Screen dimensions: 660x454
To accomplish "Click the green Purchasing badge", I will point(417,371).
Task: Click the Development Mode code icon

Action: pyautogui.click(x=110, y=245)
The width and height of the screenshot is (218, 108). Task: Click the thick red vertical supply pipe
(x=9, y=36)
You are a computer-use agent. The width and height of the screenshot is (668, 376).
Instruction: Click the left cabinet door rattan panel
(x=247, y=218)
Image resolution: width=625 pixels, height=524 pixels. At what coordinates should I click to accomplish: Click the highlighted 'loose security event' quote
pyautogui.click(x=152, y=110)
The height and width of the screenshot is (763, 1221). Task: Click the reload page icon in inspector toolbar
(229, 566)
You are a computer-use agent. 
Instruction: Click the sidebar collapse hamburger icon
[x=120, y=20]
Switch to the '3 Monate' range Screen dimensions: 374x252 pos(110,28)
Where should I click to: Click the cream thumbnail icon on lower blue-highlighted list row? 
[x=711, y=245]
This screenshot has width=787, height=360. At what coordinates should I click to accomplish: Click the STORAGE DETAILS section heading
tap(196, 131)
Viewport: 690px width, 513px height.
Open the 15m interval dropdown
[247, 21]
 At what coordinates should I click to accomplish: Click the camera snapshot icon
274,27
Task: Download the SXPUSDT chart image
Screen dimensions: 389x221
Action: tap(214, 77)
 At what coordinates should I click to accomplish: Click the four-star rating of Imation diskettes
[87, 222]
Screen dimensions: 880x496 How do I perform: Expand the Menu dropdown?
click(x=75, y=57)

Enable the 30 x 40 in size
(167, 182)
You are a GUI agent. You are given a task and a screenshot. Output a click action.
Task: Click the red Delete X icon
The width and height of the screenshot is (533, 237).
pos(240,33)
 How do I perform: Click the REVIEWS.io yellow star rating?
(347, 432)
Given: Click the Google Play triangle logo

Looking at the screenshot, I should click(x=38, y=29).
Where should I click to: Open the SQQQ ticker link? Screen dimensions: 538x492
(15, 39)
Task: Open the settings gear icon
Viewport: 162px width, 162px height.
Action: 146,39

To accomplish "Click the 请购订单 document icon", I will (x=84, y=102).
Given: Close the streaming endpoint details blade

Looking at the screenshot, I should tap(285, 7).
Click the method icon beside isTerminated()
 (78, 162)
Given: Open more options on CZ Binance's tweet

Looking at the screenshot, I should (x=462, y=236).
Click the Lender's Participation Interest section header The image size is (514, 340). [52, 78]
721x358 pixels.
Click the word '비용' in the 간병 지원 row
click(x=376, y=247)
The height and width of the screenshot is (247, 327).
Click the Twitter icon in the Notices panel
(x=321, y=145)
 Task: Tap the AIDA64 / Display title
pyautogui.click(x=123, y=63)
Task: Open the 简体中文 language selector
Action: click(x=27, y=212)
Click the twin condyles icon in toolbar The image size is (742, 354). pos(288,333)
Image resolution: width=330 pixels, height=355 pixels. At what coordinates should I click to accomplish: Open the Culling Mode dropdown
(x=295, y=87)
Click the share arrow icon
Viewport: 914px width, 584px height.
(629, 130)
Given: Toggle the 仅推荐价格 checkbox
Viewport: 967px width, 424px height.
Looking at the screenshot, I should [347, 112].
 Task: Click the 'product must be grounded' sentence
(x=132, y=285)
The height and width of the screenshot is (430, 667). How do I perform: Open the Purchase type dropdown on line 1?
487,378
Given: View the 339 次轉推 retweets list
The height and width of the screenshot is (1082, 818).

__________

◆ TASK GOAL ◆
Write out the entire listing above once more. Keep it exact.

◆ SOLVED EXERCISE ◆
Screen dimensions: 660x454
To accomplish "Click the green Purchasing badge", I will point(417,371).
Task: Click the Development Mode code icon

Action: pyautogui.click(x=110, y=245)
The width and height of the screenshot is (218, 108). Task: Click the thick red vertical supply pipe
(x=9, y=36)
You are a computer-use agent. The width and height of the screenshot is (668, 376).
Instruction: Click the left cabinet door rattan panel
(x=247, y=218)
Image resolution: width=625 pixels, height=524 pixels. At what coordinates should I click to accomplish: Click the highlighted 'loose security event' quote
pyautogui.click(x=152, y=110)
The height and width of the screenshot is (763, 1221). Task: Click the reload page icon in inspector toolbar
(229, 566)
You are a computer-use agent. 
Instruction: Click the sidebar collapse hamburger icon
[x=120, y=20]
Switch to the '3 Monate' range Screen dimensions: 374x252 pos(110,28)
Where should I click to: Click the cream thumbnail icon on lower blue-highlighted list row? 
[x=711, y=245]
This screenshot has width=787, height=360. At what coordinates should I click to accomplish: Click the STORAGE DETAILS section heading
tap(196, 131)
Viewport: 690px width, 513px height.
Open the 15m interval dropdown
[247, 21]
 At what coordinates should I click to accomplish: Click the camera snapshot icon
274,27
Task: Download the SXPUSDT chart image
Screen dimensions: 389x221
Action: tap(214, 77)
 At what coordinates should I click to accomplish: Click the four-star rating of Imation diskettes
[87, 222]
Screen dimensions: 880x496 How do I perform: Expand the Menu dropdown?
click(x=75, y=57)

Enable the 30 x 40 in size
(167, 182)
You are a GUI agent. You are given a task and a screenshot. Output a click action.
Task: Click the red Delete X icon
The width and height of the screenshot is (533, 237).
pos(240,33)
 How do I perform: Click the REVIEWS.io yellow star rating?
(347, 432)
Given: Click the Google Play triangle logo

Looking at the screenshot, I should click(x=38, y=29).
Where should I click to: Open the SQQQ ticker link? Screen dimensions: 538x492
(15, 39)
Task: Open the settings gear icon
Viewport: 162px width, 162px height.
Action: 146,39

To accomplish "Click the 请购订单 document icon", I will (x=84, y=102).
Given: Close the streaming endpoint details blade

Looking at the screenshot, I should tap(285, 7).
Click the method icon beside isTerminated()
 (78, 162)
Given: Open more options on CZ Binance's tweet

Looking at the screenshot, I should (x=462, y=236).
Click the Lender's Participation Interest section header The image size is (514, 340). [52, 78]
721x358 pixels.
Click the word '비용' in the 간병 지원 row
click(x=376, y=247)
The height and width of the screenshot is (247, 327).
Click the Twitter icon in the Notices panel
(x=321, y=145)
 Task: Tap the AIDA64 / Display title
pyautogui.click(x=123, y=63)
Task: Open the 简体中文 language selector
Action: click(x=27, y=212)
Click the twin condyles icon in toolbar The image size is (742, 354). pos(288,333)
Image resolution: width=330 pixels, height=355 pixels. At what coordinates should I click to accomplish: Open the Culling Mode dropdown
(x=295, y=87)
Click the share arrow icon
Viewport: 914px width, 584px height.
(629, 130)
Given: Toggle the 仅推荐价格 checkbox
Viewport: 967px width, 424px height.
Looking at the screenshot, I should [347, 112].
 Task: Click the 'product must be grounded' sentence
(x=132, y=285)
The height and width of the screenshot is (430, 667). How do I perform: Open the Purchase type dropdown on line 1?
487,378
Given: View the 339 次轉推 retweets list
The height and width of the screenshot is (1082, 818).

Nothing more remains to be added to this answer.